According to a Press Release from Bioniche Life Sciences Inc. (TSX: BNC), a research-based, technology-driven Canadian biopharmaceutical company, the company last week received authorization from the Canadian Food Inspection Agency (CFIA) to distribute its E. coli O157:H7 cattle vaccine to Canadian veterinarians under a Permit to Release Veterinary Biologics as specified in the Canadian Health of Animal Regulations. This authorization equates to what is referred to as a “conditional license” in the U.S. This is the first vaccine technology for control of E. coli O157:H7 to be authorized for field use by a regulator globally. The vaccine is indicated for the reduction of shedding of E. coli O157:H7 bacteria in cattle.

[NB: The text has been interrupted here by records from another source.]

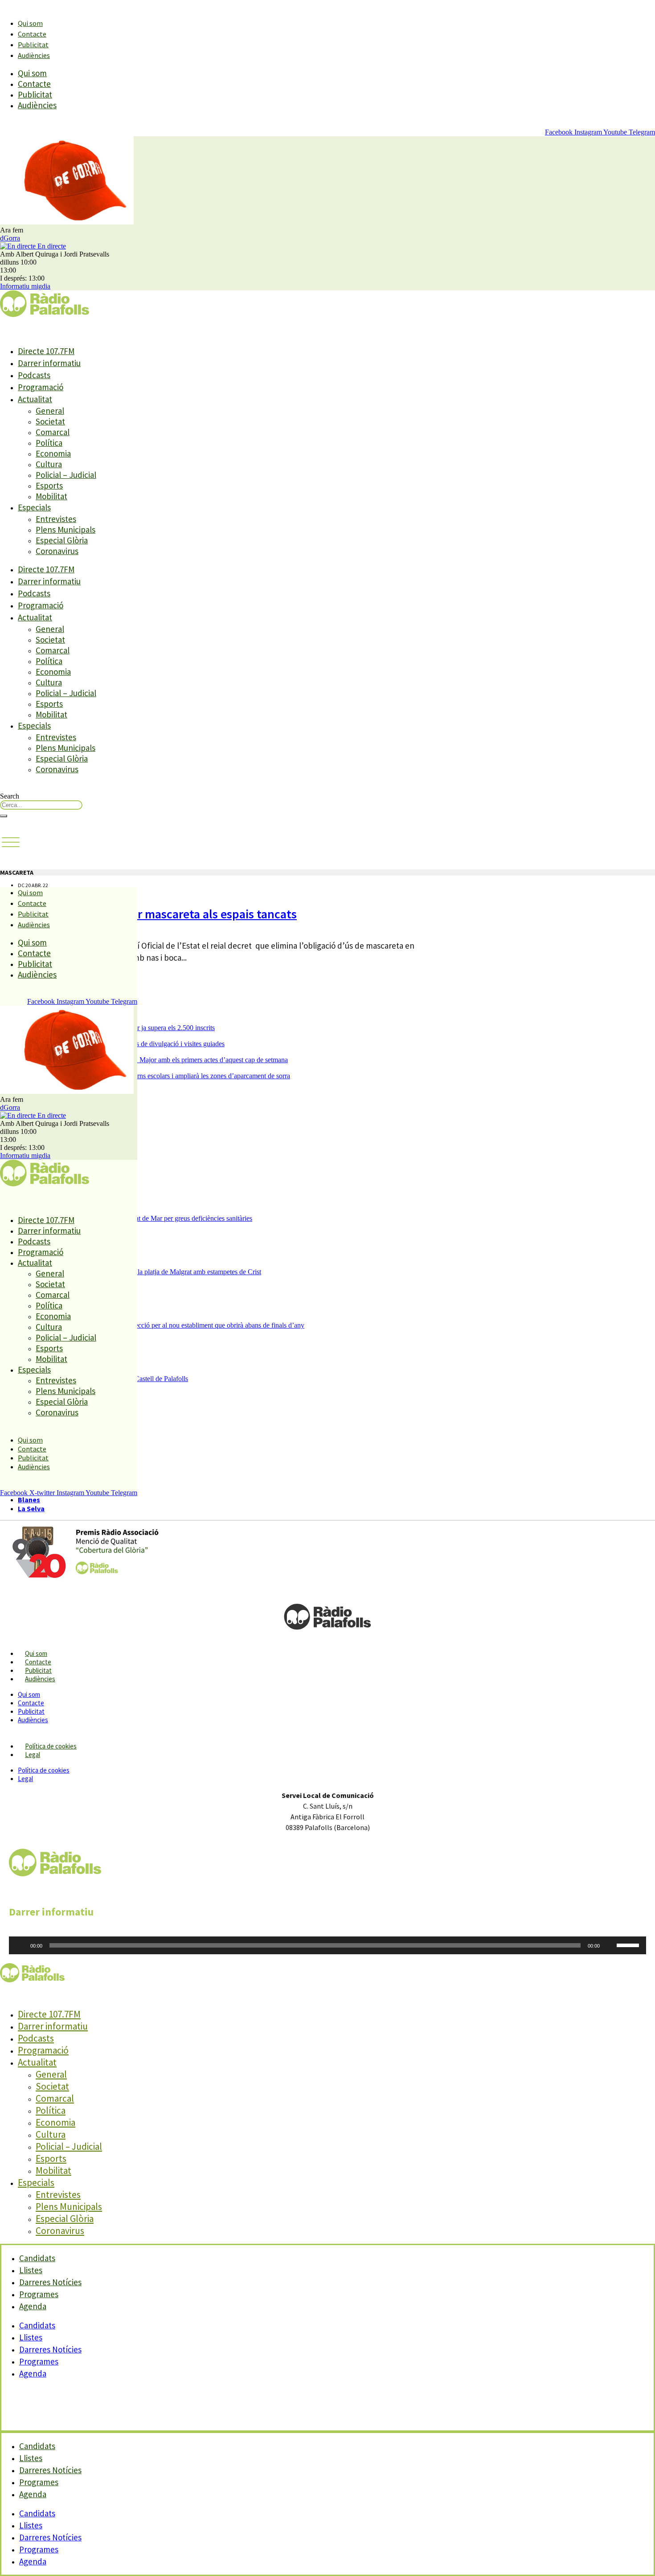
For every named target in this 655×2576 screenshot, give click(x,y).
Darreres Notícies (50, 2349)
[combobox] (41, 805)
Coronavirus (57, 551)
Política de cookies (51, 1746)
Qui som (30, 23)
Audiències (34, 55)
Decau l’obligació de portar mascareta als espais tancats (148, 914)
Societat (50, 421)
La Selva (31, 1508)
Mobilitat (51, 496)
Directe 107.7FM (46, 351)
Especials (34, 507)
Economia (53, 453)
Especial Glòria (62, 540)
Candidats (37, 2325)
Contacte (32, 33)
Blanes (29, 1499)
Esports (49, 485)
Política (49, 442)
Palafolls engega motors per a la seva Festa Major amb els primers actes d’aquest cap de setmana (153, 1060)
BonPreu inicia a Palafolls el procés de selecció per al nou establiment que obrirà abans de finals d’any (161, 1325)
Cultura (49, 464)
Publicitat (33, 44)
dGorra (10, 238)
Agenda (32, 2306)
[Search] (3, 816)
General (50, 410)
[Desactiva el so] (609, 1945)
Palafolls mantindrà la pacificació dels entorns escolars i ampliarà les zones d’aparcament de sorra (154, 1076)
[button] (10, 843)
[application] (327, 1945)
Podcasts (34, 375)
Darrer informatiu (49, 363)
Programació (40, 387)
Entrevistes (56, 519)
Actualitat (35, 399)
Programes (38, 2361)
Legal (32, 1754)
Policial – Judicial (66, 474)
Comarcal (53, 432)
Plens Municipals (65, 529)
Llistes (30, 2337)
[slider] (629, 1944)
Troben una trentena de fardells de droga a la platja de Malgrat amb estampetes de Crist (139, 1272)
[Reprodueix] (20, 1945)
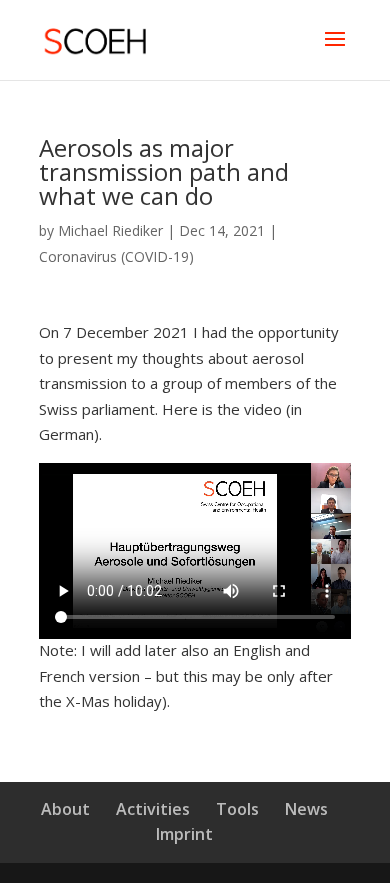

Recent outbreaks of E. coli O157:H7 affecting spinach and other produce in North America have highlighted the fact that this is an increasingly serious human health threat that goes beyond meat (the first major foodborne outbreak of E. coli O157:H7 occurred in 1982 and was associated with ground beef). Human exposure to E. coli O157:H7 is being increasingly associated with contaminated fruit, vegetables, unpasteurized milk and fruit juice, potable and recreational water, and from direct contact with animals at fairs and petting zoos
Clinical trials have been conducted with the Company’s vaccine over the past four years involving more than 30,000 cattle. Studies have consistently shown a significant decrease in the number of cattle shedding these deadly bacteria in their manure. In a controlled experiment conducted at VIDO, vaccinated cattle were challenged with a very large dose of bacteria, and there was a reduction in the magnitude of shedding by 99.47%. In clinical trials conducted by the University of Nebraska-Lincoln in commercial feedlot settings (where vaccinates and non-vaccinates were mixed), there was a 75% lower prevalence of E. coli O157:H7 in cattle vaccinated with two doses of the Bioniche vaccine. Another three-dose vaccination study was performed by the university, which showed that vaccinated cattle were 98.3% less likely to colonize the bacteria in their intestine.